Computational auditory scene analysis (CASA) aims to separate and recognize mixtures of sound sources present in the auditory scene in a similar manner to humans. Humans can easily segregate and recognize one sound source from an acoustic mixture, such as a certain voice from a busy background including other people talking and music. Machine listening systems try to achieve this perceptual feature using e.g. sound source recognition techniques.

 

Acoustic scene classification

The goal of acoustic scene classification is to classify a test recording into one of the predefined classes that characterize the environment in which it was recorded — for example, "park", "home", "office". This information would enable wearable devices to provide better service to users' needs, e.g., by adjusting the mode of operation based on an acoustic scene or location type. Listening tests conducted in our research group showed that humans are able to recognize everyday acoustic scenes in 70% of cases on average. Current state-of-art automatic scene recognition methods can reach this level of accuracy with a small and well-defined set of classes.

 

Sound event detection and recognition

Audio streams, such as broadcast news, meeting recordings, and personal videos contain sounds from a wide variety of sound sources. These streams include audio events related to human presence, such as speech, laughter, or coughing or sounds of animals, objects, nature, or situations. The detection of these events is useful, e.g., for automatic tagging in audio indexing, automatic sound analysis for audio segmentation, or audio context classification.

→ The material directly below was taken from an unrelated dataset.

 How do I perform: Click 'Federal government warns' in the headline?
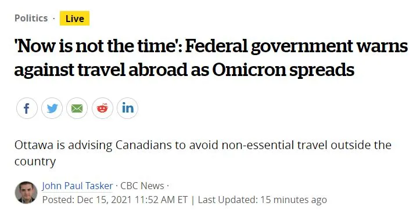297,46
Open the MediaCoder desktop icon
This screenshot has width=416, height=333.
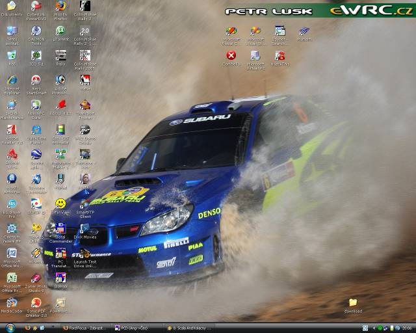pos(12,303)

An acoustic scene is characterized by the presence of individual sound events. In this respect, we may want to manage a multi-class description of our audio or video files by detecting the categories of sound events that occur in a file. For example, one may want to tag a holiday recording as being on the "beach", playing with the "children" and the "dog", right before the "storm" came. These are different level annotations, and while the beach as a context could be inferred from acoustic events like waves, wind, and water splashing, the audio events "dog barking" or "children" should be explicitly recognized, because such acoustic event may appear in other contexts, too.

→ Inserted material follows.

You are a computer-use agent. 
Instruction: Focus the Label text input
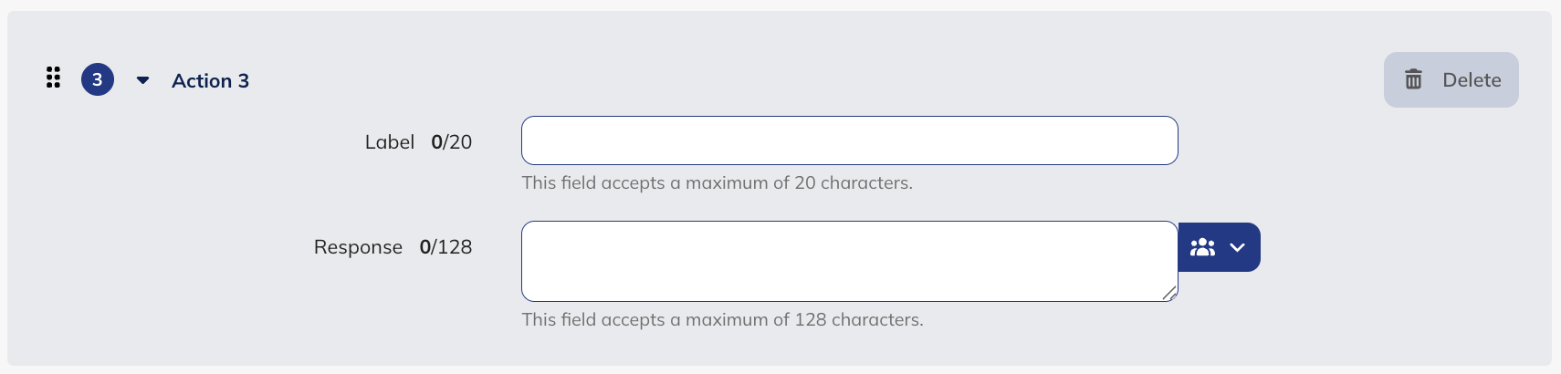pos(849,140)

Sound event detection and classification aim to process the acoustic signal and convert it into symbolic descriptions of the corresponding sound events present in the acoustic signal. In recent years, we have worked to extend the sound event detection task to a comprehensive set of event-annotated audio material from everyday environments. Most of the everyday auditory scenes are usually complex in sound events, having multiple overlapping sound events active at the same time, and this presents a special challenge to the sound event detection process.

 

Audio tagging and captioning

Audio tagging is a sound classification task and refers to identifying the classes that a human can assign to a sound segment. That is, given a sound segment (e.g. a sound file) as an input to an audio tagging system, the output of the latter should be an indication of the classes assigned to the input sound segment. The emphasis on this task is the ability to identify the classes independently of their amount (i.e. large amount of classes to be detected), their frequency of appearing (i.e. classes with an imbalanced and arbitrary frequency of appearance), the length of input audio segment (i.e. arbitrary length of input audio), and the differences of the acoustic conditions/acoustic channels (i.e. recordings from different environments and/or different equipment). In ARG we are working on audio tagging, trying to tackle all the above challenges. At the same time, we constantly working towards gaining more insight and knowledge about the mechanisms involved in human and machine perception and improving the performance of our algorithms and methods for audio tagging.

 

Audio captioning is a recently introduced research direction and it is not to be confused with subtitling. Audio captioning is the task where a system takes a sound segment as an input and outputs a textual description of the content of the audio file. For example, "People talking in a crowded restaurant". It can be considered as an inter-modality translation, where the information represented in one modality (i.e. "sound") is translated to another one (i.e. "text"). It is a complicated task where the method accounted for audio captioning must be able to simultaneously do audio event recognition (to recognize the sound events happening in the sound segment), recognition of spatio-temporal relations and associations (to identify movement and relative location of sound sources), acoustic scene recognition (to identify the acoustic scene, the audio background), and represent all these in a sentence that can actually make sense. In ARG we are happy to have the very first ever publication on this task. Since this task is pretty new, stay tuned for more and exciting results!

 

General audio classification

Audio classification can be applied to any problem where it is useful and meaningful to gain some knowledge about the audio content regarding the particular problem at hand. In addition to audio context and sound event recognition, these kinds of audio classification problems are encountered for example in content-based database retrieval tasks.

Classifying audio into separate pre-determined classes provides useful means for browsing large audio/video databases. As text-based indexing of audio files is very laborious and time-consuming, content-based audio classification has been studied rather widely in the audio signal processing field. Supervised learning methods, both the commonly existing ones as well as some modified ones, are actively being researched in the Audio Research Team, in order to apply such classification and retrieval successfully to realistic-size audio databases. In a general case, the audio content to be classified need not be limited to any specific type of audio, such as speech or music, as long as the training dataset used for training the used classifier(s) is representative enough to cover all the specified class types.